In a similar way, copyright guidance for universities has also shifted over time. In 1998, the HEFCE-funded Joint Information Systems Committee (Jisc) created some Copyright Guidelines with the Teaching and Learning Technology Programme (Jisc/TLTP,
1998) to provide “pointers towards good practice in the development of computer-based materials for higher education”. The Guidelines recognised that in practice universities often rescinded copyright in favour of academic ownership. Even so, they stressed that “this is just a convention and should university authorities be so minded, they could choose to acquire the copyright in literary works created by academics in the course of their employment, by virtue of being the employer.” Almost two decades later, after a period of rapid OER development, the Jisc moved beyond suggesting that universities
could acquire the copyright in literary works and recommended that they
should. The 2006 guidance for senior university managers on
Intellectual property rights in e-learning programmes prepared by Jisc in partnership with the Higher Education Funding Council for England (HEFCE) claimed that:
HEIs should own the IPR [Intellectual Property Rights] in the e-learning materials created by their staff, and contracts of employment should make this explicit. This also applies to freelance and, where agreed by them, to student creators. (HEFCE
2006).
However, it does concede that “lecture notes, as distinct from formal course/module handouts and learning materials, are generally regarded as the property of the lecturer, often as a matter of custom and practice” and that staff also “own the performers’ rights in any video or other recording of their own lectures or presentations.”
Thus, the guidance around the ownership of copyright in e-learning materials has seen a slow divergence over time.
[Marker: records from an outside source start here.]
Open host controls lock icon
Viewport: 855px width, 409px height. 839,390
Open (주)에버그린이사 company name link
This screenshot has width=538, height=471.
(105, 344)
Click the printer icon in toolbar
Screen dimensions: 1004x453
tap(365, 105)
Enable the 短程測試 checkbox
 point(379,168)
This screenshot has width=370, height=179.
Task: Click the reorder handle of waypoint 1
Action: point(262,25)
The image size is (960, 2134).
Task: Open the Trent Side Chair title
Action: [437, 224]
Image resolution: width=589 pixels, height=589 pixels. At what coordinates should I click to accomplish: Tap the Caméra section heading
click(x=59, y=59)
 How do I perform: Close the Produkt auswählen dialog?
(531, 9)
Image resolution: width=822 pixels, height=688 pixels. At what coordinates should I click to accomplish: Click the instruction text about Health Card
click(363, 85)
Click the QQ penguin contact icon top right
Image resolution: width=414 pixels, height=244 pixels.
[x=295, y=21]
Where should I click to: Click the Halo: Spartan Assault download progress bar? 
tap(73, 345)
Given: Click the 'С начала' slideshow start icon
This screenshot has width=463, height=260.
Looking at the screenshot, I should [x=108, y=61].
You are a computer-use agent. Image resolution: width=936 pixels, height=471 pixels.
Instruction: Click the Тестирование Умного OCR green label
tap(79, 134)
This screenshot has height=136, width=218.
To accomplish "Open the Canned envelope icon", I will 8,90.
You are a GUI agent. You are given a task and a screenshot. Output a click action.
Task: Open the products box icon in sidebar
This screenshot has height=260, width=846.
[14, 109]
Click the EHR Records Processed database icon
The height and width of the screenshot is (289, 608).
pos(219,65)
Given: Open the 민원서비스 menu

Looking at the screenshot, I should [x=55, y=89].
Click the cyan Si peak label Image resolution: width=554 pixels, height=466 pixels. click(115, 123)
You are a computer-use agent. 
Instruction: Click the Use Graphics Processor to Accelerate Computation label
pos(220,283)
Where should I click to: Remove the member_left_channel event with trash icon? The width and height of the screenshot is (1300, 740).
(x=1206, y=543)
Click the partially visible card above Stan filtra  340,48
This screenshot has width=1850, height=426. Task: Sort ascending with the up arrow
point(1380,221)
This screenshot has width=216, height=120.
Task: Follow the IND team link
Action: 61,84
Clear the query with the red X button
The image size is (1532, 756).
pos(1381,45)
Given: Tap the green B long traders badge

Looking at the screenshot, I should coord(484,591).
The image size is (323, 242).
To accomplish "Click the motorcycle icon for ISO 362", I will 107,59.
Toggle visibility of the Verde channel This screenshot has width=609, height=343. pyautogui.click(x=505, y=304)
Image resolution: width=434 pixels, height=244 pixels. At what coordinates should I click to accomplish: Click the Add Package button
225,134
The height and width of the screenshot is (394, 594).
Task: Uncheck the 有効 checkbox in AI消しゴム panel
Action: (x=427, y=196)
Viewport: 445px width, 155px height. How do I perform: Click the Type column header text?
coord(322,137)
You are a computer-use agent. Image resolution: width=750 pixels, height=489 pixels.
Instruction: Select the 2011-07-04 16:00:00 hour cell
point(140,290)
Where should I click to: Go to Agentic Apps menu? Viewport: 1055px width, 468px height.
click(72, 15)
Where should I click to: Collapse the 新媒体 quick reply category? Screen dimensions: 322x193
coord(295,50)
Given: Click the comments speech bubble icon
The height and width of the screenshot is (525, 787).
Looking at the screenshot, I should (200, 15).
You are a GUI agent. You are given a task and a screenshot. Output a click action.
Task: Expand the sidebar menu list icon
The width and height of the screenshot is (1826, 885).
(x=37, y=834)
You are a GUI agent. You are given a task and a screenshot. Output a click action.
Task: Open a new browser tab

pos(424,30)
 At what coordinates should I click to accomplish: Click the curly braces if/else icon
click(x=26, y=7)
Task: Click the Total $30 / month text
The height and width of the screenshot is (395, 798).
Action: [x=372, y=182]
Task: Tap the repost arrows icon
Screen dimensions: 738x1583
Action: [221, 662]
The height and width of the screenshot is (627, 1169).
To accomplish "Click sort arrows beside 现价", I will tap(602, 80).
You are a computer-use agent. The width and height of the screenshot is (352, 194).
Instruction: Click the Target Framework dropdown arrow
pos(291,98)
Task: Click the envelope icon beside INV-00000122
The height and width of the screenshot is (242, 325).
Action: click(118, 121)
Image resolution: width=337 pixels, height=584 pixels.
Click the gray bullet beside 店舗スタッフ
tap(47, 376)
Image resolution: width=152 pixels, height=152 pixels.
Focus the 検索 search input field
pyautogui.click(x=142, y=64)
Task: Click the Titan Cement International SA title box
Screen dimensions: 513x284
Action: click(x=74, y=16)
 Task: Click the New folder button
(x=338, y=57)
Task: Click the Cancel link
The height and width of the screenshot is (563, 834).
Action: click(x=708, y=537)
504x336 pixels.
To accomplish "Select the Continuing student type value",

What began as a general acceptance that the rights belonged to the employing university but were relinquished through custom and practice, has diversified into a situation where universities are being encouraged not to relinquish these rights and the unions are responding with a question as to whether universities owned them in the first place.
2.2 Confusion arising from a global debate affected by different legal and cultural jurisdictions
Of course, while the scholarly debate on this issue is global, it is very much affected by the legal and cultural jurisdictions in which scholars are based. In the UK, commentators tend to fall into the first camp: the academics own the rights. Legal scholars Pila (
2010) and Rahmatian (
2014) both argue using (mainly UK) case law that academics are the rightful owners of intellectual property in scholarly works and teaching materials. However, even disregarding the legislation, Pila states, “my own view is that whatever the legal position, a university ought never to claim ownership of the copyright in its employee academics' lectures and research, nor of their inventions”. Rahmatian (
2014), on the other hand, does concede that “in law, the universities are in a better position to lay claim to copyright in teaching materials than to copyright in scholarly works.” Davies (
2015) studied UK universities copyright policy approaches towards the ownership of teaching materials as an indication of the degree to which universities support the concept of academic freedom. He concludes that “in many [UK universities], academic outputs, especially those relating to teaching, have already fallen within the entrepreneurial models of higher education and have become potentially saleable products to be owned and exploited by universities as they see fit.” In response, he argues that UK academics should fight to retain the rights to their intellectual property, or “risk reduced opportunities to change employer and, at the extreme, provide their existing employer with the wherewithal to make significant elements of their job redundant.”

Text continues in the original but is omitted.